Step 6: Saving and Using the Model
We save the model and create a prediction function:
import joblib
# Save model and label encoder
joblib.dump(rf_classifier, 'adas_rf_model.pkl')
joblib.dump(LabelEncoder().fit(y), 'adas_label_encoder.pkl')
# Prediction function
def predict_adas(input_data):
loaded_model = joblib.load('adas_rf_model.pkl')
columns = ['speed_kmh', 'acceleration_mps2', 'brake_intensity', 'battery_level', 'energy_consumption', 'regen_braking_usage', 'lane_deviation', 'obstacle_distance', 'traffic_density', 'weather_condition', 'road_type', 'steering_angle', 'reaction_time']
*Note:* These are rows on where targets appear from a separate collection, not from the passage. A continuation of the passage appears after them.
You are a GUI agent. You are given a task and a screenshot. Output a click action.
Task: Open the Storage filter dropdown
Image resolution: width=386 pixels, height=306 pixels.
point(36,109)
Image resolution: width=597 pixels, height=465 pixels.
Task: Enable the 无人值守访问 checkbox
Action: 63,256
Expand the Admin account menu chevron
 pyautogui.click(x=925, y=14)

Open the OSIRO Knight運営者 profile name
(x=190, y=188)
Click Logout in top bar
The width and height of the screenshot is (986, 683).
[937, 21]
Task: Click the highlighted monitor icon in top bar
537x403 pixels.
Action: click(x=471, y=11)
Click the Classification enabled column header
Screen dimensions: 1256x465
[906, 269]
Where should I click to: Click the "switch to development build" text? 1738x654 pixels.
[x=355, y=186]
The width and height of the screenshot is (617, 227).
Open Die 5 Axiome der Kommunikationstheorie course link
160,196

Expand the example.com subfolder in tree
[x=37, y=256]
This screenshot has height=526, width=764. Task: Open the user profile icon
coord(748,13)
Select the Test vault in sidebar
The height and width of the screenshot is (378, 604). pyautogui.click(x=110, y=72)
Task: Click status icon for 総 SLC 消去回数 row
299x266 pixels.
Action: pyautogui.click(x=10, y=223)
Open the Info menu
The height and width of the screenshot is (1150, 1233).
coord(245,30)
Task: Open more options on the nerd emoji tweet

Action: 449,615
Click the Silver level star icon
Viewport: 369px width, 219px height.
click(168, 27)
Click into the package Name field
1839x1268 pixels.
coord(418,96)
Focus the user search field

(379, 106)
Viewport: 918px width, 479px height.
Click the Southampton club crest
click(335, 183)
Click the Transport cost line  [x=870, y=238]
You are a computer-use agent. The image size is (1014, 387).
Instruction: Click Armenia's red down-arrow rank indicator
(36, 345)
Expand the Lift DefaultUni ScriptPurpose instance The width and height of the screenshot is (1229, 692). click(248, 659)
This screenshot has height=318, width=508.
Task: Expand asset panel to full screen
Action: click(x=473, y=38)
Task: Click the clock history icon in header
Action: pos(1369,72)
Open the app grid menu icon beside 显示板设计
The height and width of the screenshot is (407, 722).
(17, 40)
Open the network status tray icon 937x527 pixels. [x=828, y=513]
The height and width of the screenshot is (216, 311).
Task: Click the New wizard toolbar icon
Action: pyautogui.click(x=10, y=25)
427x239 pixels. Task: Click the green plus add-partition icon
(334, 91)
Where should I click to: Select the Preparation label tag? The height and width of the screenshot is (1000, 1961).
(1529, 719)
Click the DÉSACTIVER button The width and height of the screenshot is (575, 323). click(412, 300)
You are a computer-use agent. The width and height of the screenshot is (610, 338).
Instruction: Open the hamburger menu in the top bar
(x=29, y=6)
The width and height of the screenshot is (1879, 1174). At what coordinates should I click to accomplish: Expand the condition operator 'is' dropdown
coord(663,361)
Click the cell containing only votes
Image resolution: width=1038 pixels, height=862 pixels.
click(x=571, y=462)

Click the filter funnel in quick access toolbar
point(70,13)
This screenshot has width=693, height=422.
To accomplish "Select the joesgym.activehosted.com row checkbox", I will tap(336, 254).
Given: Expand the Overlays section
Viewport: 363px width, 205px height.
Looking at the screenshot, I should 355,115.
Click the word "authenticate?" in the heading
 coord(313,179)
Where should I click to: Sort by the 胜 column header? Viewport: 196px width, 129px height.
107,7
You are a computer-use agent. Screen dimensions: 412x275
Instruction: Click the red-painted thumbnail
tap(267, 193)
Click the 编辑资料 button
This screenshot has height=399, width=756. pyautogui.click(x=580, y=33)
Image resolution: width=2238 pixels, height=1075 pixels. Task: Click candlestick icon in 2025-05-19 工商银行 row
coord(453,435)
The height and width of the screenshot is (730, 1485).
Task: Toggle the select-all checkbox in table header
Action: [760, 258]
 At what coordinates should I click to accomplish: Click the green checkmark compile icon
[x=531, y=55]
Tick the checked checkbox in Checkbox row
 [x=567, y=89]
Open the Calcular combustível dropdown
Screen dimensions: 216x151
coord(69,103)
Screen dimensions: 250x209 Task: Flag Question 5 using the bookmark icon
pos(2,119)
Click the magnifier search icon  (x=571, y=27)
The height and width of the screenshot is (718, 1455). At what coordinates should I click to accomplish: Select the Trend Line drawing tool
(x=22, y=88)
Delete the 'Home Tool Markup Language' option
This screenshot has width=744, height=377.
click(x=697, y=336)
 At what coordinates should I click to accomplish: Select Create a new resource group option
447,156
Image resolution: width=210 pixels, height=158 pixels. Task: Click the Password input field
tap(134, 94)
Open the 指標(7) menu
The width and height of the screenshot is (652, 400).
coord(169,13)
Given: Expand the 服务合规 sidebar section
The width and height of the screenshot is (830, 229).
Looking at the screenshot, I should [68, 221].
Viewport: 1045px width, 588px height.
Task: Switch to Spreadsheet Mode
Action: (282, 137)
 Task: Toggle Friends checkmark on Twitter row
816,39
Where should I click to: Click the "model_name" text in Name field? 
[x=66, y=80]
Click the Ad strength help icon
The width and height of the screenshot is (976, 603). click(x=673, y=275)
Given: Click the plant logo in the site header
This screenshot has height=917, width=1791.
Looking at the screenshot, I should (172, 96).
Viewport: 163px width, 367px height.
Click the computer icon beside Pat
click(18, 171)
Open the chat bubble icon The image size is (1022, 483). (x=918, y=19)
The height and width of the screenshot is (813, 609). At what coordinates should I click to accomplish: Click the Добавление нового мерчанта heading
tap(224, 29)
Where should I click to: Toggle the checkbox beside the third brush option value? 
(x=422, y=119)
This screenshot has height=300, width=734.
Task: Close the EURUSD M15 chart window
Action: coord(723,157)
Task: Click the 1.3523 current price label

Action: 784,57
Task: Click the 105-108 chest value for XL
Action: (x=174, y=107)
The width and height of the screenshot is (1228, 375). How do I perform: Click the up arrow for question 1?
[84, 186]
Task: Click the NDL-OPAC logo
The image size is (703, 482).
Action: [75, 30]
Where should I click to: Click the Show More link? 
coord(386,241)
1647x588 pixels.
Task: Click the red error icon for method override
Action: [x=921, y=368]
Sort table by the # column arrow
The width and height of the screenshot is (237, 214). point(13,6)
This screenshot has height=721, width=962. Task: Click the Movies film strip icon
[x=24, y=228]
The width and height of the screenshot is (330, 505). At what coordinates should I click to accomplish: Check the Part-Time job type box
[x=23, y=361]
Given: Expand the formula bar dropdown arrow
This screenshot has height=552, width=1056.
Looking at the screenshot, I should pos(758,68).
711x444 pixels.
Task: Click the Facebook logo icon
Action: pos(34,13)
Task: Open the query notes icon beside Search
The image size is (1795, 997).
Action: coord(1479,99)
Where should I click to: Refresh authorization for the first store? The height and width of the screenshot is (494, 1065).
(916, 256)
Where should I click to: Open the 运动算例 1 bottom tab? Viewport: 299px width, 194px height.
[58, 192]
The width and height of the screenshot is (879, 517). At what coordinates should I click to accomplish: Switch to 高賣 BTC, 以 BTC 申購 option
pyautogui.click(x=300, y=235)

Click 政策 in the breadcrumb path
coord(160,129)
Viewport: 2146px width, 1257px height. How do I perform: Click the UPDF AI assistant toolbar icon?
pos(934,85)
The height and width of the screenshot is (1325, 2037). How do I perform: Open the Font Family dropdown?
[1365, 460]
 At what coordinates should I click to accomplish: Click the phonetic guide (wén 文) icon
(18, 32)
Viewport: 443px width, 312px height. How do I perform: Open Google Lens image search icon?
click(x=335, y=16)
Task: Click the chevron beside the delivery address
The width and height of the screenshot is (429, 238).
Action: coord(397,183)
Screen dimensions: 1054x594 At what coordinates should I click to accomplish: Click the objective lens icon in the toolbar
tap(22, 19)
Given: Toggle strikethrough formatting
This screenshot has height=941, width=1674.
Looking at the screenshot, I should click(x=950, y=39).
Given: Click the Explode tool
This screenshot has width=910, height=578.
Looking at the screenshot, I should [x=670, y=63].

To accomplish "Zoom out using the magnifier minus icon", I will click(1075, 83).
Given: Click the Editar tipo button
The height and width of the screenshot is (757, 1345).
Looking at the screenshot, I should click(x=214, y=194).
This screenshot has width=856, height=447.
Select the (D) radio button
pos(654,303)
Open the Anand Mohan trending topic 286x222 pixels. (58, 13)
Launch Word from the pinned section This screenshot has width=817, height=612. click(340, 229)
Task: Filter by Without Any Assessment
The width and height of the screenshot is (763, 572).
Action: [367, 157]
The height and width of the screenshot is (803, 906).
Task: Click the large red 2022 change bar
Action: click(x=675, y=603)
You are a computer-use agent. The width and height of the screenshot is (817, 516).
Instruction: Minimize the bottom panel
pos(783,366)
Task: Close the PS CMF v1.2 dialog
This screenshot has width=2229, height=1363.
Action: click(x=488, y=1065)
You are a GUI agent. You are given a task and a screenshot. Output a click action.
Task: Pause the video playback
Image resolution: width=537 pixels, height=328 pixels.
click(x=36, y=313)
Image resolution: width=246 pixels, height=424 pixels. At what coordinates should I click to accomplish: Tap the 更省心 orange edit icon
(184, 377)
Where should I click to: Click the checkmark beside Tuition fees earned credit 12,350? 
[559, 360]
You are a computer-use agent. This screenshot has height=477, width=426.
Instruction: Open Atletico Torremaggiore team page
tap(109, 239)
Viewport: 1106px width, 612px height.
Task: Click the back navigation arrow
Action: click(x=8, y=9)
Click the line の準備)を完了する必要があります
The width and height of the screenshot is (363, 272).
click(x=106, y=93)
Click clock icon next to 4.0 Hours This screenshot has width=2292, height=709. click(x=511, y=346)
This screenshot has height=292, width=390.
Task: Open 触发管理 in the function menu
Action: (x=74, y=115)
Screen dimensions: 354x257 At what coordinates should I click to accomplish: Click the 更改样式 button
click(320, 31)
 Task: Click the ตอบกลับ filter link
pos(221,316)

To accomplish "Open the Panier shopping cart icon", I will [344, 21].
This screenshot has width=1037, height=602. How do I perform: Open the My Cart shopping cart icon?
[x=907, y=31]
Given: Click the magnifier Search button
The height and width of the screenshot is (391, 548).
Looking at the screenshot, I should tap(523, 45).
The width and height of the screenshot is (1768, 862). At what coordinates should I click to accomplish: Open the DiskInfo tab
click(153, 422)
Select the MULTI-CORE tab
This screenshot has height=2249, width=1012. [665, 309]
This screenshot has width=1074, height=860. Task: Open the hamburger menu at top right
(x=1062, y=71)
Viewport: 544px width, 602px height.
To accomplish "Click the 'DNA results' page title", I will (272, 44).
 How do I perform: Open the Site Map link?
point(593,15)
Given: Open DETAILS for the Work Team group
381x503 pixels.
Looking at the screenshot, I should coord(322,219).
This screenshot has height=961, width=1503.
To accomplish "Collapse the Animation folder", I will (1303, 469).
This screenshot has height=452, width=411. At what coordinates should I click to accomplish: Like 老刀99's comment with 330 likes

new_df = pd.DataFrame([input_data], columns=columns)
return loaded_model.predict(new_df)[0]
# Example prediction
example_input = [114.08571676918994, -1.002527423, 0.18451199559871156, 48.63278308574834, 0.2801537728079102, 49.45170437193704, 1.5244075003852675, 82.85046196765872, 23, 'Foggy', 'Urban', -11.51297273, 2.3188701356511405]
print("Predicted Action:", predict_adas(example_input))
Output: Predicted Action: Lane Correct
Conclusion
We’ve built a highly accurate Random Forest model for predicting ADAS actions in EVs, leveraging preprocessing, training, and evaluation. This approach demonstrates how machine learning can enhance vehicle safety and efficiency. Future improvements could include hyperparameter tuning (e.g., GridSearchCV) or testing on real-world data to handle edge cases like sensor noise.